Your instructions:
Reproduce all of the records below word for word, keeping every line unchanged and in its original order.

(Collected data)
········

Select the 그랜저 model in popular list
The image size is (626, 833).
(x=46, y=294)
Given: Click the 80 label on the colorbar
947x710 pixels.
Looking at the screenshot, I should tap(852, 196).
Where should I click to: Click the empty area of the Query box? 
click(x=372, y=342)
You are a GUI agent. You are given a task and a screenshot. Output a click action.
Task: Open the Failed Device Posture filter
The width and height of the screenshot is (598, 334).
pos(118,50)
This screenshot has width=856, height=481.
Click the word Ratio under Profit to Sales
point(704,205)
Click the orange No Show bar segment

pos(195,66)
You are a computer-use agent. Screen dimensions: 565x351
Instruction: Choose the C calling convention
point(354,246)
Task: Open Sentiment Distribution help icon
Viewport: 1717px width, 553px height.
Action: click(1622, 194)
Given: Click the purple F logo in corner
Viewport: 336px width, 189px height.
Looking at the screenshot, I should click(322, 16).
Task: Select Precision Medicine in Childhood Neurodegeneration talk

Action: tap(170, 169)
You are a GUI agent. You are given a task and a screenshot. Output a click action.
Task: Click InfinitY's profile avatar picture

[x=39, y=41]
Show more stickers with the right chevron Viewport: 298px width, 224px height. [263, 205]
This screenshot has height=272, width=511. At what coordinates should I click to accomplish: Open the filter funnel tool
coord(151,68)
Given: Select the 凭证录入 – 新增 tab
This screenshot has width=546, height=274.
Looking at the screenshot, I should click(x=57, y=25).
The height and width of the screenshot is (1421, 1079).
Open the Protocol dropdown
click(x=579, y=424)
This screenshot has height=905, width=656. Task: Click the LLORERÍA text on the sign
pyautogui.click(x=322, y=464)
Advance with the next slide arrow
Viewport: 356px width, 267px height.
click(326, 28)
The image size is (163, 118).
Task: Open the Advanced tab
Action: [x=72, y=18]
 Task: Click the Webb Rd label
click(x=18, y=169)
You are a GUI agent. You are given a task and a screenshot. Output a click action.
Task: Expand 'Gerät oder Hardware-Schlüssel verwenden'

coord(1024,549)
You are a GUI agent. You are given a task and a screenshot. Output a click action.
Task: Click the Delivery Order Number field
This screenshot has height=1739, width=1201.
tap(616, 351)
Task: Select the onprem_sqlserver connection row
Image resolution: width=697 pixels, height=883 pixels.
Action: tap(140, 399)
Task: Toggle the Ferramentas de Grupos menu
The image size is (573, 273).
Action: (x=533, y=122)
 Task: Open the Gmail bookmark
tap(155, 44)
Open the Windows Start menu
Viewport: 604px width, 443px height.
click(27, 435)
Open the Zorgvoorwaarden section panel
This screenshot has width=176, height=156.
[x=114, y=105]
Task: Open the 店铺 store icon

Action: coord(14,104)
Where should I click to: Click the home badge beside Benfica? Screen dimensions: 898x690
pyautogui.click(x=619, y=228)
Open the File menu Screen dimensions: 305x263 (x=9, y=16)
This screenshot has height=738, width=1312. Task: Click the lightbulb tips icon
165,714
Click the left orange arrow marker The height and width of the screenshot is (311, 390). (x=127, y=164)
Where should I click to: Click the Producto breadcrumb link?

········

Exercise response:
Select the 그랜저 model in popular list
The image size is (626, 833).
(x=46, y=294)
Given: Click the 80 label on the colorbar
947x710 pixels.
Looking at the screenshot, I should tap(852, 196).
Where should I click to: Click the empty area of the Query box? 
click(x=372, y=342)
You are a GUI agent. You are given a task and a screenshot. Output a click action.
Task: Open the Failed Device Posture filter
The width and height of the screenshot is (598, 334).
pos(118,50)
This screenshot has width=856, height=481.
Click the word Ratio under Profit to Sales
point(704,205)
Click the orange No Show bar segment

pos(195,66)
You are a computer-use agent. Screen dimensions: 565x351
Instruction: Choose the C calling convention
point(354,246)
Task: Open Sentiment Distribution help icon
Viewport: 1717px width, 553px height.
Action: click(1622, 194)
Given: Click the purple F logo in corner
Viewport: 336px width, 189px height.
Looking at the screenshot, I should click(322, 16).
Task: Select Precision Medicine in Childhood Neurodegeneration talk

Action: tap(170, 169)
You are a GUI agent. You are given a task and a screenshot. Output a click action.
Task: Click InfinitY's profile avatar picture

[x=39, y=41]
Show more stickers with the right chevron Viewport: 298px width, 224px height. [263, 205]
This screenshot has height=272, width=511. At what coordinates should I click to accomplish: Open the filter funnel tool
coord(151,68)
Given: Select the 凭证录入 – 新增 tab
This screenshot has width=546, height=274.
Looking at the screenshot, I should click(x=57, y=25).
The height and width of the screenshot is (1421, 1079).
Open the Protocol dropdown
click(x=579, y=424)
This screenshot has height=905, width=656. Task: Click the LLORERÍA text on the sign
pyautogui.click(x=322, y=464)
Advance with the next slide arrow
Viewport: 356px width, 267px height.
click(326, 28)
The image size is (163, 118).
Task: Open the Advanced tab
Action: [x=72, y=18]
 Task: Click the Webb Rd label
click(x=18, y=169)
You are a GUI agent. You are given a task and a screenshot. Output a click action.
Task: Expand 'Gerät oder Hardware-Schlüssel verwenden'

coord(1024,549)
You are a GUI agent. You are given a task and a screenshot. Output a click action.
Task: Click the Delivery Order Number field
This screenshot has height=1739, width=1201.
tap(616, 351)
Task: Select the onprem_sqlserver connection row
Image resolution: width=697 pixels, height=883 pixels.
Action: tap(140, 399)
Task: Toggle the Ferramentas de Grupos menu
The image size is (573, 273).
Action: (x=533, y=122)
 Task: Open the Gmail bookmark
tap(155, 44)
Open the Windows Start menu
Viewport: 604px width, 443px height.
click(27, 435)
Open the Zorgvoorwaarden section panel
This screenshot has width=176, height=156.
[x=114, y=105]
Task: Open the 店铺 store icon

Action: coord(14,104)
Where should I click to: Click the home badge beside Benfica? Screen dimensions: 898x690
pyautogui.click(x=619, y=228)
Open the File menu Screen dimensions: 305x263 (x=9, y=16)
This screenshot has height=738, width=1312. Task: Click the lightbulb tips icon
165,714
Click the left orange arrow marker The height and width of the screenshot is (311, 390). (x=127, y=164)
Where should I click to: Click the Producto breadcrumb link?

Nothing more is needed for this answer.